"[These companies] know perfectly well that 99.9 percent of customers use it for illegitimate reasons. … It puts hacking in the hands of anybody," Graham said. "You can actually buy a lot of products that will hold your hand through the process of hacking."
SpectorSoft, the company that manufactures the software found in the couple's apartment, strongly disagrees with Graham.
According to the company's president, Doug Fowler, SpectorSoft markets to concerned parents and to businesses, not hackers.
"SpectorSoft has never marketed its software as a way to steal from people, to assume another's identity," Fowler wrote in an e-mail. "Any piece of software has the potential to be abused."
Robert Siciliano, the CEO of IDTheftSecurity.com and an identity theft security expert, also takes issue with Graham's attitude, calling products like Spector "a legitimate consumer product."

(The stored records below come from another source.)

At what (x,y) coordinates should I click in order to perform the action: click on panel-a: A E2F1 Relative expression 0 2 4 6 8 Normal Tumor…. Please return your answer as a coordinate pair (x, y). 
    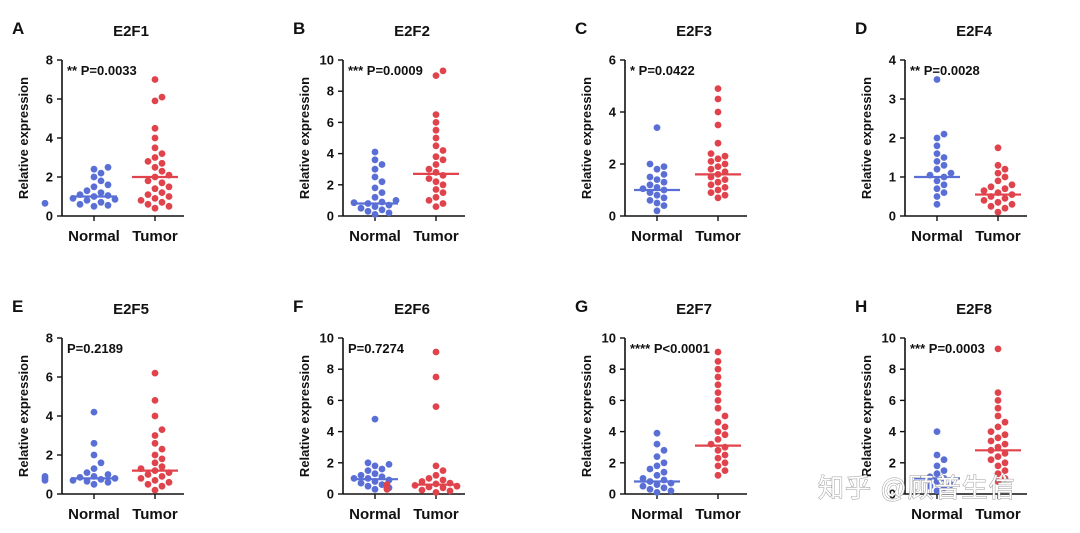
    Looking at the image, I should click on (98, 132).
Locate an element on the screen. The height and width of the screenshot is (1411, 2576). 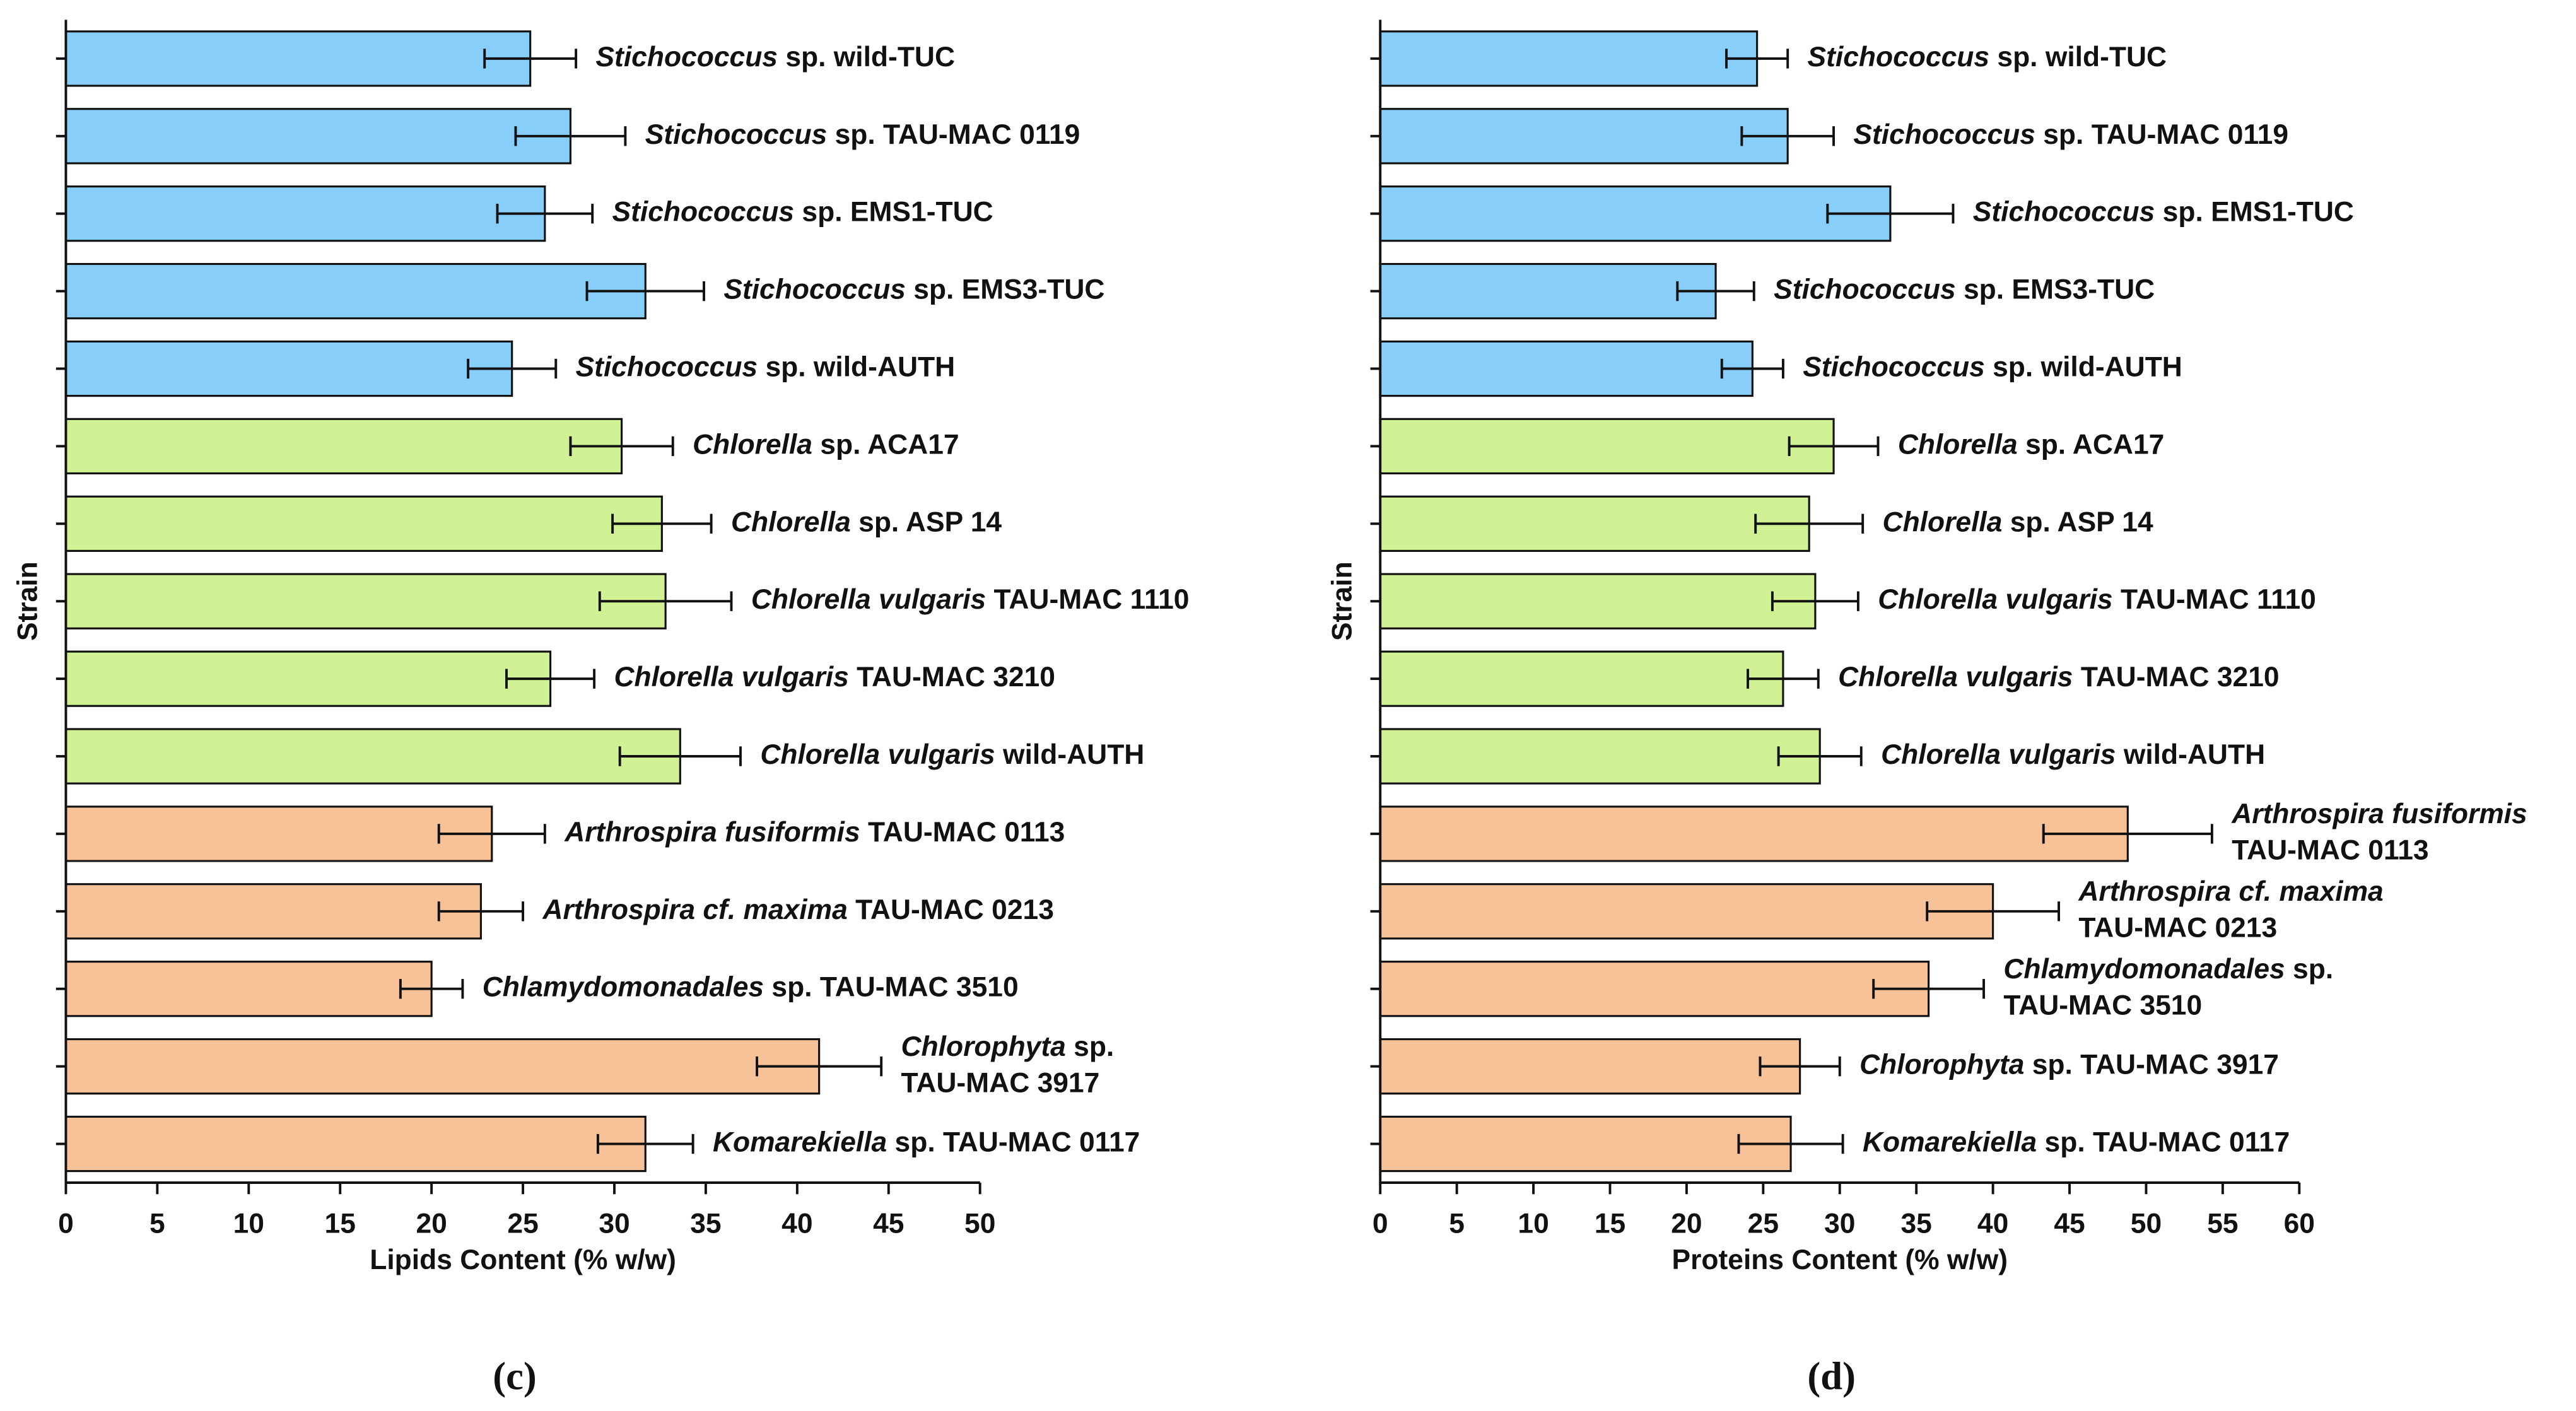
x-axis-label: Proteins Content (% w/w) is located at coordinates (1840, 1260).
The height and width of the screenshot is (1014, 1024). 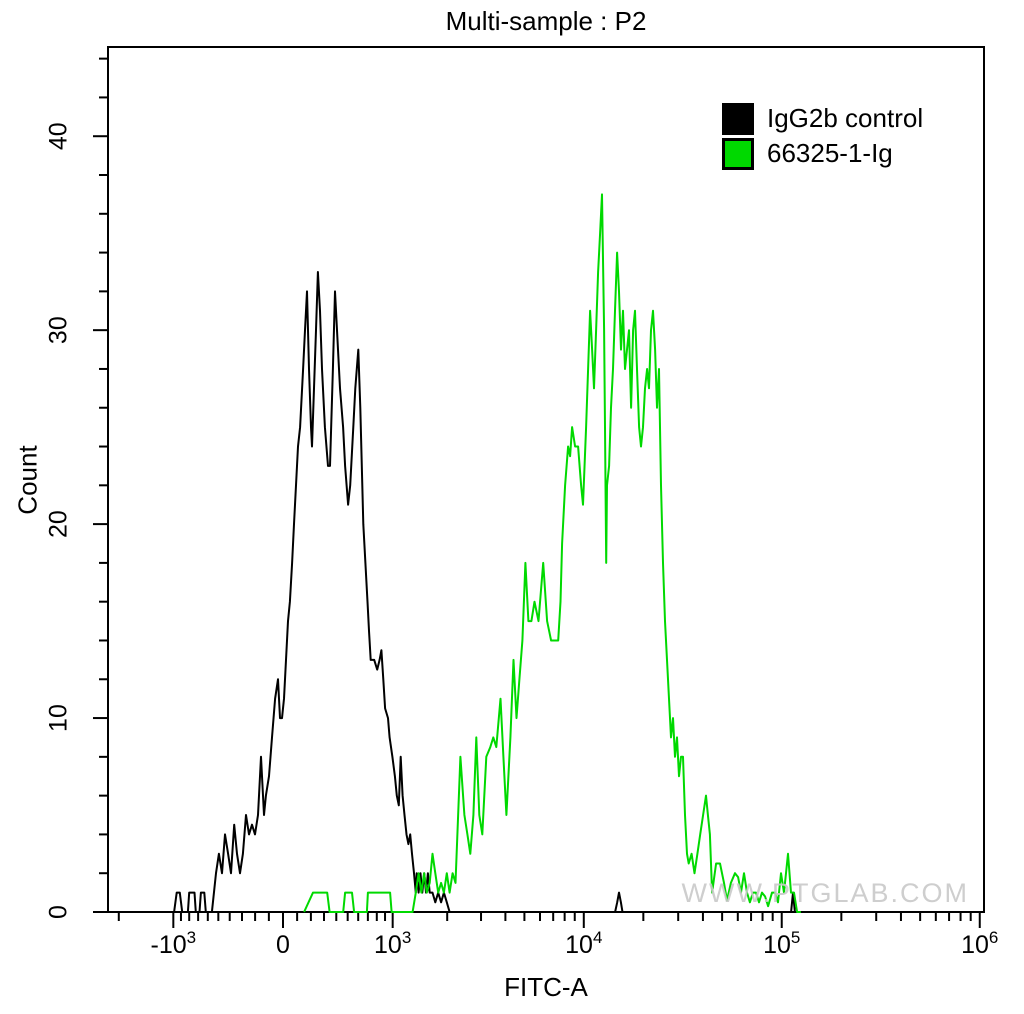 I want to click on legend-label-antibody: 66325-1-Ig, so click(x=830, y=153).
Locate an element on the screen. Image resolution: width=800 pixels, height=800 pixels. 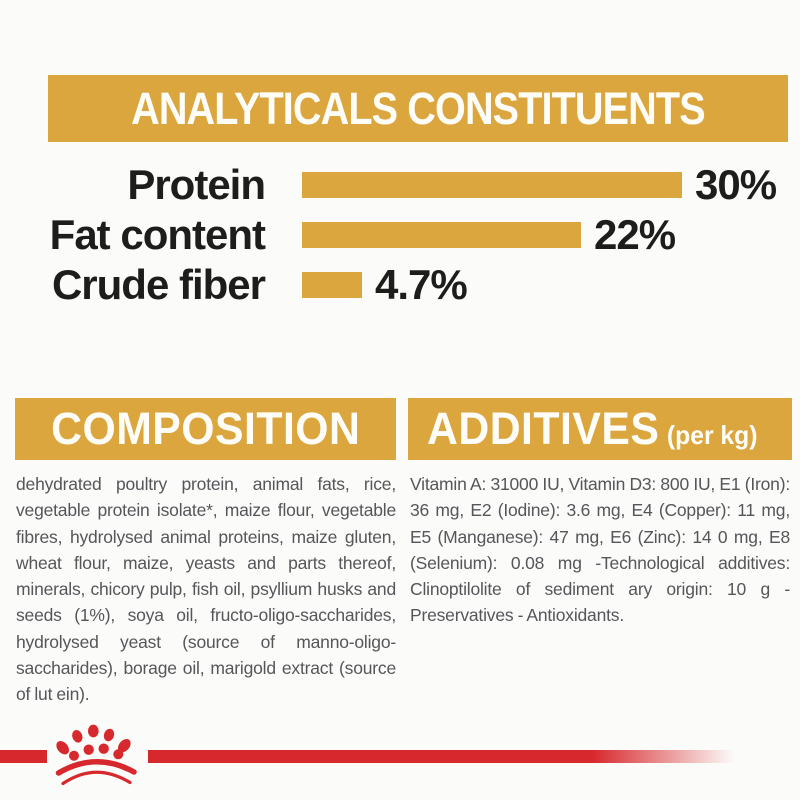
chart-row-protein: Protein 30% is located at coordinates (412, 184).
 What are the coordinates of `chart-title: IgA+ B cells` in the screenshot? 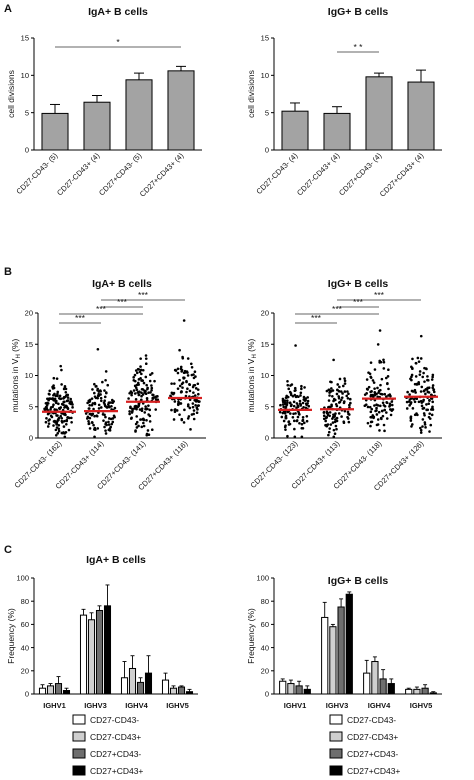 It's located at (118, 12).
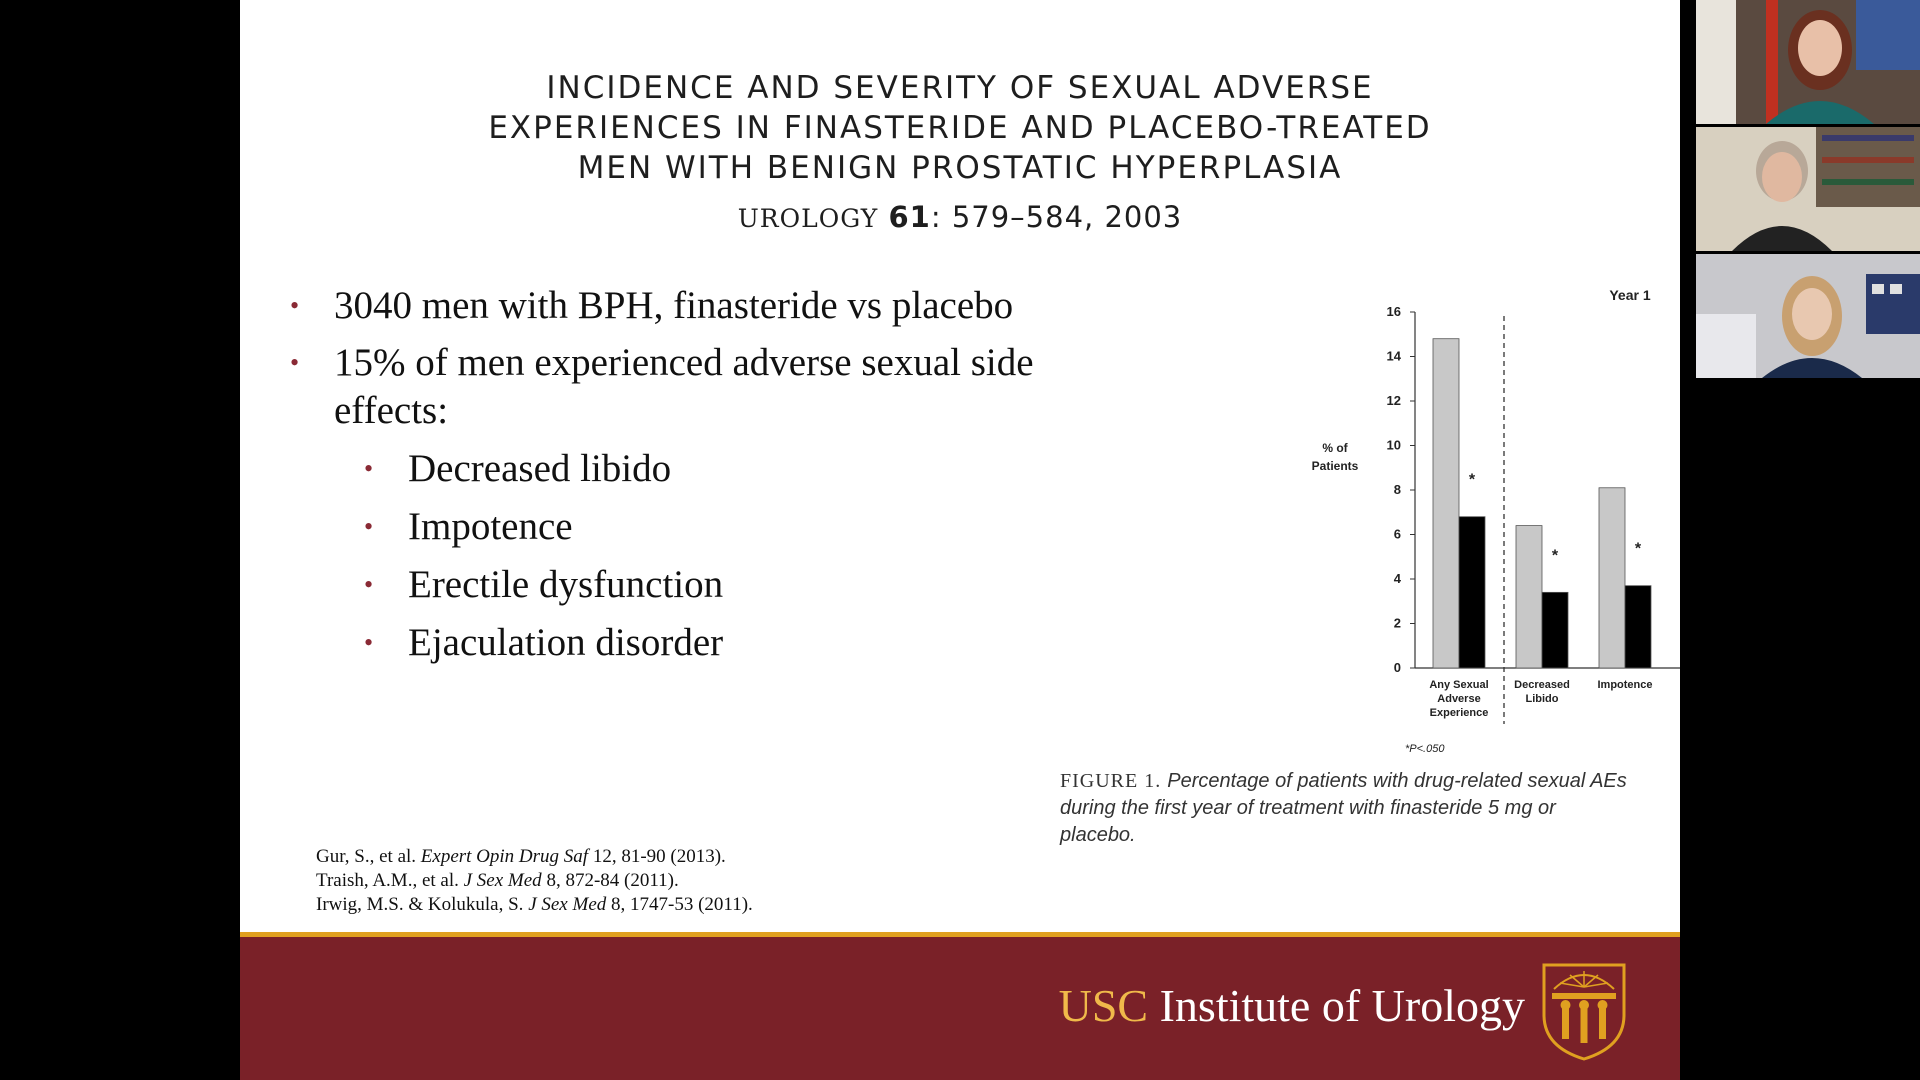  What do you see at coordinates (1336, 457) in the screenshot?
I see `y-axis-label: % of Patients` at bounding box center [1336, 457].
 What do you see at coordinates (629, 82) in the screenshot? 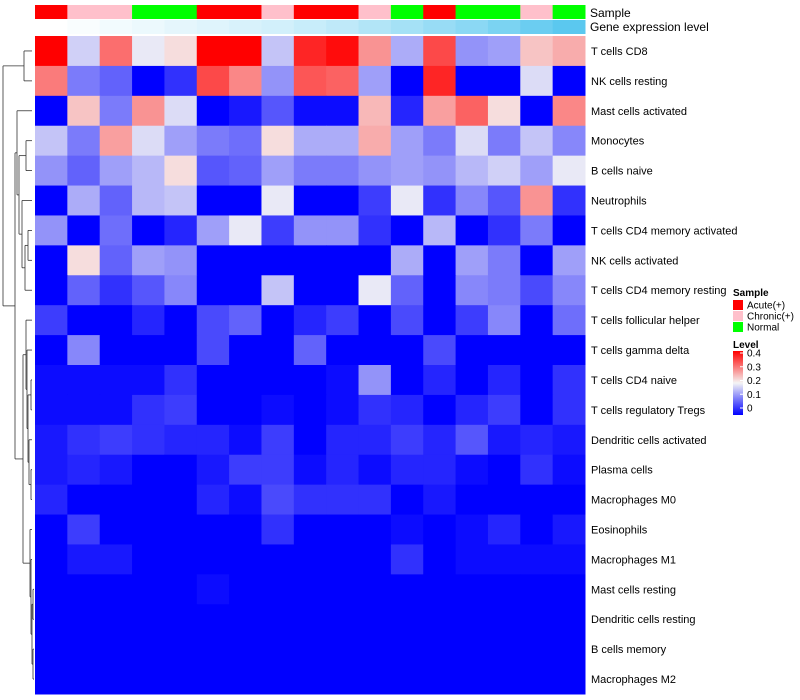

"There are credible, legitimate reasons for spyware programs," Siciliano told ABC News, citing bosses who don't want employees to goof off, spouses suspicious of affairs and parents worried about their children's online activities.
Instead of spyware manufacturers, Siciliano holds computer users responsible for protecting their information.
"You could also use a gun for hunting or target practice or you could use it to kill people," he said. "It's not the fault of the company who's creating the product if people use it for nefarious purposes."
It's up the consumer to protect themselves with anti-virus software and be aware of transmitting sensitive information over public computers in libraries, hotel business centers and coffee shops.
"If you're going to use these tools of technology you've got to understand the risks associated with them," he said. "Spyware is not the root of the problem. It's people's understanding of the technology, the risks they face and their ability to protect themselves."
The latest study by the Federal Trade Commission indicates that, in 2005, 8.3 million Americans were victims of identity theft. According to the FTC, most victims don't know how their identities were stolen, online or elsewhere.
For Kirsch and Anderton's accusers, only time will tell exactly what happened and how (or whether) Spector was used.
Sweeney estimated that it will take several weeks to cull through all the electronic data discovered, to determine "what's illegitimate on it and what's legitimate on it."
"We're going to have to just surf through it and find out what we've got," he said.